First National Bank (FNB) and Momentum Life (both part of the FirstRand group) brought two innovative bancassurance products to the market this week to meet basic needs for risk assurance (death and disability) and to fund education of children.

The products are:

1. The Career Facility

Many South Africans, who are desperate to ensure the proper education of their children but who have restricted access to high street banks, are forced to use high-interest charging microlenders, often because of poor credit records or lack of security, Schoeman Rudman, the head of FNB Insurance, says.

The product is based on bank savings accounts, loan facilities and life risk assurance.

Rudman says the education product provides incentives for you to save for education, primarily by rewarding you with an ever bigger loan facility in return for greater savings.

The product is far more versatile than the current "savings only" education policies issued by the life assurance industry.

It is also more versatile than current education loans offered by most banks, as these are mainly limited to university or technikon education.

In fact, you do not even have to use the loan facility to pay for the education of your children.

The basics of the Career Facility product are:

- When your child is born or as soon as possible thereafter, you establish the facility for the nominated child.
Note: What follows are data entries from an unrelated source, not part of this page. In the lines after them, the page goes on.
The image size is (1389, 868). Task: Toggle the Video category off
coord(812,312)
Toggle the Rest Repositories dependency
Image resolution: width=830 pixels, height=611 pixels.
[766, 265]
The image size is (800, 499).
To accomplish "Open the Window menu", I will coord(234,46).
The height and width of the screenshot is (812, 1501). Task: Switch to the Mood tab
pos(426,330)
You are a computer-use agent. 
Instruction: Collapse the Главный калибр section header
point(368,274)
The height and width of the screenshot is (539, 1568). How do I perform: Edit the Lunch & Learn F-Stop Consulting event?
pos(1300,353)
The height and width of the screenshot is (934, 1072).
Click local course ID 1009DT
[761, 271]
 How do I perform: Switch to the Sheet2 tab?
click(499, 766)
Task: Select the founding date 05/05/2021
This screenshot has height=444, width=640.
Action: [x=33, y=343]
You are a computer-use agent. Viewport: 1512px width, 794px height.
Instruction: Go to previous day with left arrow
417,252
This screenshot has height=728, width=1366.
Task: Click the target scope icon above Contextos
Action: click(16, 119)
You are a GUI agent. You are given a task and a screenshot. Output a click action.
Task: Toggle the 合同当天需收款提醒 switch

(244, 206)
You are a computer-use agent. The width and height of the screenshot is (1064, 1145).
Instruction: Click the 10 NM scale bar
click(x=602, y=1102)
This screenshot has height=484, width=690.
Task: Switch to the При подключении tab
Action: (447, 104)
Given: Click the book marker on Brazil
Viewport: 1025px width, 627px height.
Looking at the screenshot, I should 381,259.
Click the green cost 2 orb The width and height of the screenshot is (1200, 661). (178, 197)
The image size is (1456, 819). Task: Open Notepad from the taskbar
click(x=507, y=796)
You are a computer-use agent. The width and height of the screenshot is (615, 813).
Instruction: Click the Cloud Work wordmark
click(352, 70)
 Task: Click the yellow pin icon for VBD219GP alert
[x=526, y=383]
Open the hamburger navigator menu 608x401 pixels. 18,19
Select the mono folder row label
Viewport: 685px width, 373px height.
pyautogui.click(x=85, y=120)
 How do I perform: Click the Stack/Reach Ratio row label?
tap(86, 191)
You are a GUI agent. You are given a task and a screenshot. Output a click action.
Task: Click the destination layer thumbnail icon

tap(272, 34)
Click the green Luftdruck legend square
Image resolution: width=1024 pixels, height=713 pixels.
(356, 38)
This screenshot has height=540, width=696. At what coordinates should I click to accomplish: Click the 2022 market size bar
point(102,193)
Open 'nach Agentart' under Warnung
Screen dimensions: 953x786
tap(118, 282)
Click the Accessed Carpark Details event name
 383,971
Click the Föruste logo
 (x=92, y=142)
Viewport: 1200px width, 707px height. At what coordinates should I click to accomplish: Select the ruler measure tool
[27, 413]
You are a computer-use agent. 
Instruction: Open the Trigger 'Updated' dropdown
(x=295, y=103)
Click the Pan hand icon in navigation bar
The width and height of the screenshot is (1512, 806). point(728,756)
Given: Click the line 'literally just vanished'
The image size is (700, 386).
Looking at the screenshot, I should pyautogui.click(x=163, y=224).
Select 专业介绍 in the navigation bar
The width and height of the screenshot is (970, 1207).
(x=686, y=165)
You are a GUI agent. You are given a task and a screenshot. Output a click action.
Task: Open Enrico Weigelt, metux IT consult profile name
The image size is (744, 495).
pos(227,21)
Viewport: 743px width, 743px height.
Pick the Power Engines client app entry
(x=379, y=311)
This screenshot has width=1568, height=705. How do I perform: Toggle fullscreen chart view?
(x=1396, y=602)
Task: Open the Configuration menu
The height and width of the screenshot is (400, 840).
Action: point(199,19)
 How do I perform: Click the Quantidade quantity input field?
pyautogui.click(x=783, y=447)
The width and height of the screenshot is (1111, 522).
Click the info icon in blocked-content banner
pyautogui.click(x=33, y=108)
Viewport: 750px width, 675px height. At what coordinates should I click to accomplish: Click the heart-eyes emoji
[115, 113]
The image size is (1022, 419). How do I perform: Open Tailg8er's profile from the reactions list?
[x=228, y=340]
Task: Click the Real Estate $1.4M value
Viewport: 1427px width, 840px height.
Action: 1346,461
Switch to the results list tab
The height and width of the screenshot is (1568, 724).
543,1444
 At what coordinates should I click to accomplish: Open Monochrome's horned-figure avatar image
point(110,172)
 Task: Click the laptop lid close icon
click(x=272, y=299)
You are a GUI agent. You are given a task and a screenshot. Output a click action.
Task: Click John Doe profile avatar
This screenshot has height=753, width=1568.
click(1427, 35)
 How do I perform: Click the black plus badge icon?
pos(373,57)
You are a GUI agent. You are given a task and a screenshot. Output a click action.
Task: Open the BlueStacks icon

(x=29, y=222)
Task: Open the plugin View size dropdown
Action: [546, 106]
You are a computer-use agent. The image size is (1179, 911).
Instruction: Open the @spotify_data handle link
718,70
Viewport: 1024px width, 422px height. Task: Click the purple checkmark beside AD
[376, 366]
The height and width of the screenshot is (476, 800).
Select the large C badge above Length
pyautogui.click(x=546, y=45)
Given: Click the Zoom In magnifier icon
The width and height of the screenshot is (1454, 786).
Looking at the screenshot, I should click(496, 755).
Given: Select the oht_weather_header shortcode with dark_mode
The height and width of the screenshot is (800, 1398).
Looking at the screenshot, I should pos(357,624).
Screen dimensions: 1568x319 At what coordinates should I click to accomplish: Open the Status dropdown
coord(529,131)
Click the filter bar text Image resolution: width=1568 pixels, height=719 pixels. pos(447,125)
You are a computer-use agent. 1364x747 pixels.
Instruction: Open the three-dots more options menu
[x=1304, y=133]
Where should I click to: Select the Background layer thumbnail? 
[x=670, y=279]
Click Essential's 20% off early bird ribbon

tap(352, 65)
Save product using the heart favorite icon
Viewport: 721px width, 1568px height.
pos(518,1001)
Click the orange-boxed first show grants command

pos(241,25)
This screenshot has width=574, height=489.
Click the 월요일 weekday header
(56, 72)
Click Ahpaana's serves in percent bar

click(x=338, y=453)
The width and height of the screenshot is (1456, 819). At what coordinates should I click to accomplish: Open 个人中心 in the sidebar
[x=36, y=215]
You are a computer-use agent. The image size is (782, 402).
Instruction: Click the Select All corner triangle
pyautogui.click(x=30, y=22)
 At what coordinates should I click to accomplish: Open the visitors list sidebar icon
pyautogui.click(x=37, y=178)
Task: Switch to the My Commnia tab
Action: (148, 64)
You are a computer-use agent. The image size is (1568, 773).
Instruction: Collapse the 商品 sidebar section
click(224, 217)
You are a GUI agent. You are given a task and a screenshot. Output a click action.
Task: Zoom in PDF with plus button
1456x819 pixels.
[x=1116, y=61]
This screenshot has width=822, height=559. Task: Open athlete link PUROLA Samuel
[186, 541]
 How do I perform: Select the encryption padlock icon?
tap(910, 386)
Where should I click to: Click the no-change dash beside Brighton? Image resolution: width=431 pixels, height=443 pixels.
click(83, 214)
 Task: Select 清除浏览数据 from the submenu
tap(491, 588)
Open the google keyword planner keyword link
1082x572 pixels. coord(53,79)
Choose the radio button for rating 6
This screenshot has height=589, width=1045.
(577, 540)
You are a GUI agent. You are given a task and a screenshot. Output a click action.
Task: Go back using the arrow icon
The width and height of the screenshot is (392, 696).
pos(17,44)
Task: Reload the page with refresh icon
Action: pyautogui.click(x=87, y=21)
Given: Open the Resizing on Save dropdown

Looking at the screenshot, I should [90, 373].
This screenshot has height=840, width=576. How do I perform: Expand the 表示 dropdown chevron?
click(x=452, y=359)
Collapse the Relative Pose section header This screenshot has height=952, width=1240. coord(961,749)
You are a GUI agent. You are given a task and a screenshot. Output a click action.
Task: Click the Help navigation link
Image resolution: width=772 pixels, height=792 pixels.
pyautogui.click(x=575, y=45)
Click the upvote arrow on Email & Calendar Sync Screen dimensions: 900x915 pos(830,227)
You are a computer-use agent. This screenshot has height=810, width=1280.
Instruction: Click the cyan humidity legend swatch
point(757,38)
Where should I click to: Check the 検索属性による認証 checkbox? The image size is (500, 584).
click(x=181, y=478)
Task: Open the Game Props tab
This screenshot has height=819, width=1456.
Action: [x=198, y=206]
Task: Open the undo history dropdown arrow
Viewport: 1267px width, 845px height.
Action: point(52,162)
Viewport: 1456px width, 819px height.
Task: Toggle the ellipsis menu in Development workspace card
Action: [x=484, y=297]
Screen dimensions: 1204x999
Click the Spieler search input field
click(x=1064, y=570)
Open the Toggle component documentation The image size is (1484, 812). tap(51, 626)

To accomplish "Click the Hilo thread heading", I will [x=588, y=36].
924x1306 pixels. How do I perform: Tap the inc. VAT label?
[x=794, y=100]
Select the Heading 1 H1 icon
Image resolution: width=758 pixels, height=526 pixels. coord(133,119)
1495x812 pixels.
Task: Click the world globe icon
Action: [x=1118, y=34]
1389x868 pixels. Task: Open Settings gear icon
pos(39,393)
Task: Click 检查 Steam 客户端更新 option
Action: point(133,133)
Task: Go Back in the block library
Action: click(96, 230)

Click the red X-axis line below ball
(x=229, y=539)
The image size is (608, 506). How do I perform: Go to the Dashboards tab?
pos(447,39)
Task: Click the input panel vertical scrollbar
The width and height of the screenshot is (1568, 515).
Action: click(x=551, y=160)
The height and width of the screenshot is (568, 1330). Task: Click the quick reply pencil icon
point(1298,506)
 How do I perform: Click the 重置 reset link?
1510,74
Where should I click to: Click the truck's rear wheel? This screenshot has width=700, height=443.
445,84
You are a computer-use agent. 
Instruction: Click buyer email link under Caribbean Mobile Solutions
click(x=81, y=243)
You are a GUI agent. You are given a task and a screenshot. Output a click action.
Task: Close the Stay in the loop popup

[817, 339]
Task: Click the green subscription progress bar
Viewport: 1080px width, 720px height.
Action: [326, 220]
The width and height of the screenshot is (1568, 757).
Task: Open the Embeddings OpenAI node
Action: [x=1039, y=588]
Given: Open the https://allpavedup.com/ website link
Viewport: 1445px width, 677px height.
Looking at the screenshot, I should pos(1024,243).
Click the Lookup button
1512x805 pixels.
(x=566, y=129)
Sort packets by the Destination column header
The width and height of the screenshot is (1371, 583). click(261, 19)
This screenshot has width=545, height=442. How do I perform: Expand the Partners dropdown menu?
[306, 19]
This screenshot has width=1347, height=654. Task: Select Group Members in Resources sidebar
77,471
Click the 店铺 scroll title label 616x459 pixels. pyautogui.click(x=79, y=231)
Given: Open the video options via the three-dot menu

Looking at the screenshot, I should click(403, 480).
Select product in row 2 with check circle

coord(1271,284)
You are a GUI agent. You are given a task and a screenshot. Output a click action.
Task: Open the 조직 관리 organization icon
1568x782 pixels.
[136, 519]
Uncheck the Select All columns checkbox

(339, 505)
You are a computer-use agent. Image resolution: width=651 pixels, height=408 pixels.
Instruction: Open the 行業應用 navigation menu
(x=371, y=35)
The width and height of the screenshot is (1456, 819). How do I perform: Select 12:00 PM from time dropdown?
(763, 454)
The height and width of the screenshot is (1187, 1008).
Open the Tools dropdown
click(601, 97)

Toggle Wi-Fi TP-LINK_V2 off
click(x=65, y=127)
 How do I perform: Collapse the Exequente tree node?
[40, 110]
You must set a target date for your savings account of at least three years into the future.

The target date is the point at which you will expect to start drawing down on your savings to pay for the education of the nominated child.

FNB suggests that you start drawing down on your savings account when your child reaches secondary school or starts tertiary education.

- Every month you contribute a voluntary pre-determined amount to the facility. You can vary that amount. You may also withdraw any amount before the target date. You receive interest rates higher than short-term savings rates (currently five percent). Against this, however, you will pay costs of R9.50 a month for the first nominated child only (the R9.50 will not be charged for other nominated children) and five percent of each contribution.

- When you start drawing down money from the savings facility, you continue to pay in your regular

contributions.

- The objective is to save as much as you can by the target date. On the target date, FNB will guarantee you a loan facility that is the lower of:

* An amount equal to double the value of the savings account (less any additional payments above your regular payments in the last year). If you withdraw money before the target date, you will obviously qualify for a lower amount; or

* Seven times your gross monthly income; or

* R300 000.

The loan interest rate is set at what is called prime (the interest rate the bank charges its best customers). The loan amount is guaranteed even if you are listed with a credit bureaus having a poor credit record.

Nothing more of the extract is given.